Data items:
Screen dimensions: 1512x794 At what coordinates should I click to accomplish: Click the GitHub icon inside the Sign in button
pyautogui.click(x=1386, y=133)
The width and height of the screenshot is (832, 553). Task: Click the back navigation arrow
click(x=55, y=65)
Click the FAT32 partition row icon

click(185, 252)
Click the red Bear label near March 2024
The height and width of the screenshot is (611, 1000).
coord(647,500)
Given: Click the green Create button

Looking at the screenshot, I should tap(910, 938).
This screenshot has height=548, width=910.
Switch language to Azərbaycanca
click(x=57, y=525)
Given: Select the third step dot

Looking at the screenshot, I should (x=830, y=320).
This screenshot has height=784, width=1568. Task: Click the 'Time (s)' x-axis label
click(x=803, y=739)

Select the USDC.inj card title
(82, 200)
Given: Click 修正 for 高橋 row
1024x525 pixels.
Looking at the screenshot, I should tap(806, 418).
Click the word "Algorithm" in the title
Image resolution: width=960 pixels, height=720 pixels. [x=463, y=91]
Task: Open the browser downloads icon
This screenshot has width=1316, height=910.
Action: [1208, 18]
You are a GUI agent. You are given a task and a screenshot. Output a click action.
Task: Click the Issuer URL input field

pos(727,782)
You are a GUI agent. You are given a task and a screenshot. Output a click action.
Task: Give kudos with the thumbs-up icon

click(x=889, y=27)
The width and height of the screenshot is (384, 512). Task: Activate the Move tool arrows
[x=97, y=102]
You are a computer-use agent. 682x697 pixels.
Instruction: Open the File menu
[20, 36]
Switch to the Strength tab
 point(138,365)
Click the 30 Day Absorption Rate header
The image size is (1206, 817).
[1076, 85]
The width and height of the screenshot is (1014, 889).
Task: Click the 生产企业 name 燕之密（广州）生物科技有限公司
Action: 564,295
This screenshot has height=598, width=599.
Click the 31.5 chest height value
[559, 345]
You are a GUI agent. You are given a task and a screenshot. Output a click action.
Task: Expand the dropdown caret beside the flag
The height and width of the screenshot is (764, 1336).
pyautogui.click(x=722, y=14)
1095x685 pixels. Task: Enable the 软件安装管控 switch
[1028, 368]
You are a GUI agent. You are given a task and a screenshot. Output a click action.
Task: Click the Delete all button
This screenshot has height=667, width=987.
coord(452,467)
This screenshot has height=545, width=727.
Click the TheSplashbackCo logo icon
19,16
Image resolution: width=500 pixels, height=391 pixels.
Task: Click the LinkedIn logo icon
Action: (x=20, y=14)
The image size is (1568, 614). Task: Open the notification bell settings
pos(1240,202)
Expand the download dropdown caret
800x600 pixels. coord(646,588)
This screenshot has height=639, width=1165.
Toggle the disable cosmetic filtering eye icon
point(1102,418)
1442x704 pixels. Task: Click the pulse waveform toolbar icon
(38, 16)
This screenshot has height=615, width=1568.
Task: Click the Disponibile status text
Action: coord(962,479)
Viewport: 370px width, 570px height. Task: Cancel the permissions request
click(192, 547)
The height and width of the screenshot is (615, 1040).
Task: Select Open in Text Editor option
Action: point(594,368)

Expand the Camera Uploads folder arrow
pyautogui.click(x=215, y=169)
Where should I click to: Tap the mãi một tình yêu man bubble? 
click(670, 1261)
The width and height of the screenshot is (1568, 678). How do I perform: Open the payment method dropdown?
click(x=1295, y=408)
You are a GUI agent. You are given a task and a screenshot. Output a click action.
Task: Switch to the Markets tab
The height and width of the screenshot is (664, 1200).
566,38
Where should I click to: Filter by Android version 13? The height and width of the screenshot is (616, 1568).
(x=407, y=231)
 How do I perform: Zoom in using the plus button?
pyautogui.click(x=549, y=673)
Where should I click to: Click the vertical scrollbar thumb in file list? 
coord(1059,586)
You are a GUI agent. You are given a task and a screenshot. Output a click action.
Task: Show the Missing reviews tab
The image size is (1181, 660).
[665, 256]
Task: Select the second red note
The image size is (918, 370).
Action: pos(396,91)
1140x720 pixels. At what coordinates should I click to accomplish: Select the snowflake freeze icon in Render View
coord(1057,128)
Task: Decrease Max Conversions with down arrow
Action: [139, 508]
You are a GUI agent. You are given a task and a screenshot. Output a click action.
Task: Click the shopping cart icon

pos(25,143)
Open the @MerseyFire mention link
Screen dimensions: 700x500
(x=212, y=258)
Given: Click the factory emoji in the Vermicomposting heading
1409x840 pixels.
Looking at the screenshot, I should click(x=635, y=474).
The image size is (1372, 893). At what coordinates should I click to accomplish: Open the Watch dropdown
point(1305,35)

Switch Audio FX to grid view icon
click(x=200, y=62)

■ Exercise prompt
What is wanted is the full set of entries above, reproduced exactly.

■ Solved problem
Screen dimensions: 1512x794 At what coordinates should I click to accomplish: Click the GitHub icon inside the Sign in button
pyautogui.click(x=1386, y=133)
The width and height of the screenshot is (832, 553). Task: Click the back navigation arrow
click(x=55, y=65)
Click the FAT32 partition row icon

click(185, 252)
Click the red Bear label near March 2024
The height and width of the screenshot is (611, 1000).
coord(647,500)
Given: Click the green Create button

Looking at the screenshot, I should tap(910, 938).
This screenshot has height=548, width=910.
Switch language to Azərbaycanca
click(x=57, y=525)
Given: Select the third step dot

Looking at the screenshot, I should (x=830, y=320).
This screenshot has height=784, width=1568. Task: Click the 'Time (s)' x-axis label
click(x=803, y=739)

Select the USDC.inj card title
(82, 200)
Given: Click 修正 for 高橋 row
1024x525 pixels.
Looking at the screenshot, I should tap(806, 418).
Click the word "Algorithm" in the title
Image resolution: width=960 pixels, height=720 pixels. [x=463, y=91]
Task: Open the browser downloads icon
This screenshot has width=1316, height=910.
Action: [1208, 18]
You are a GUI agent. You are given a task and a screenshot. Output a click action.
Task: Click the Issuer URL input field

pos(727,782)
You are a GUI agent. You are given a task and a screenshot. Output a click action.
Task: Give kudos with the thumbs-up icon

click(x=889, y=27)
The width and height of the screenshot is (384, 512). Task: Activate the Move tool arrows
[x=97, y=102]
You are a computer-use agent. 682x697 pixels.
Instruction: Open the File menu
[20, 36]
Switch to the Strength tab
 point(138,365)
Click the 30 Day Absorption Rate header
The image size is (1206, 817).
[1076, 85]
The width and height of the screenshot is (1014, 889).
Task: Click the 生产企业 name 燕之密（广州）生物科技有限公司
Action: 564,295
This screenshot has height=598, width=599.
Click the 31.5 chest height value
[559, 345]
You are a GUI agent. You are given a task and a screenshot. Output a click action.
Task: Expand the dropdown caret beside the flag
The height and width of the screenshot is (764, 1336).
pyautogui.click(x=722, y=14)
1095x685 pixels. Task: Enable the 软件安装管控 switch
[1028, 368]
You are a GUI agent. You are given a task and a screenshot. Output a click action.
Task: Click the Delete all button
This screenshot has height=667, width=987.
coord(452,467)
This screenshot has height=545, width=727.
Click the TheSplashbackCo logo icon
19,16
Image resolution: width=500 pixels, height=391 pixels.
Task: Click the LinkedIn logo icon
Action: (x=20, y=14)
The image size is (1568, 614). Task: Open the notification bell settings
pos(1240,202)
Expand the download dropdown caret
800x600 pixels. coord(646,588)
This screenshot has height=639, width=1165.
Toggle the disable cosmetic filtering eye icon
point(1102,418)
1442x704 pixels. Task: Click the pulse waveform toolbar icon
(38, 16)
This screenshot has height=615, width=1568.
Task: Click the Disponibile status text
Action: coord(962,479)
Viewport: 370px width, 570px height. Task: Cancel the permissions request
click(192, 547)
The height and width of the screenshot is (615, 1040).
Task: Select Open in Text Editor option
Action: point(594,368)

Expand the Camera Uploads folder arrow
pyautogui.click(x=215, y=169)
Where should I click to: Tap the mãi một tình yêu man bubble? 
click(670, 1261)
The width and height of the screenshot is (1568, 678). How do I perform: Open the payment method dropdown?
click(x=1295, y=408)
You are a GUI agent. You are given a task and a screenshot. Output a click action.
Task: Switch to the Markets tab
The height and width of the screenshot is (664, 1200).
566,38
Where should I click to: Filter by Android version 13? The height and width of the screenshot is (616, 1568).
(x=407, y=231)
 How do I perform: Zoom in using the plus button?
pyautogui.click(x=549, y=673)
Where should I click to: Click the vertical scrollbar thumb in file list? 
coord(1059,586)
You are a GUI agent. You are given a task and a screenshot. Output a click action.
Task: Show the Missing reviews tab
The image size is (1181, 660).
[665, 256]
Task: Select the second red note
The image size is (918, 370).
Action: pos(396,91)
1140x720 pixels. At what coordinates should I click to accomplish: Select the snowflake freeze icon in Render View
coord(1057,128)
Task: Decrease Max Conversions with down arrow
Action: [139, 508]
You are a GUI agent. You are given a task and a screenshot. Output a click action.
Task: Click the shopping cart icon

pos(25,143)
Open the @MerseyFire mention link
Screen dimensions: 700x500
(x=212, y=258)
Given: Click the factory emoji in the Vermicomposting heading
1409x840 pixels.
Looking at the screenshot, I should click(x=635, y=474).
The image size is (1372, 893). At what coordinates should I click to accomplish: Open the Watch dropdown
point(1305,35)

Switch Audio FX to grid view icon
click(x=200, y=62)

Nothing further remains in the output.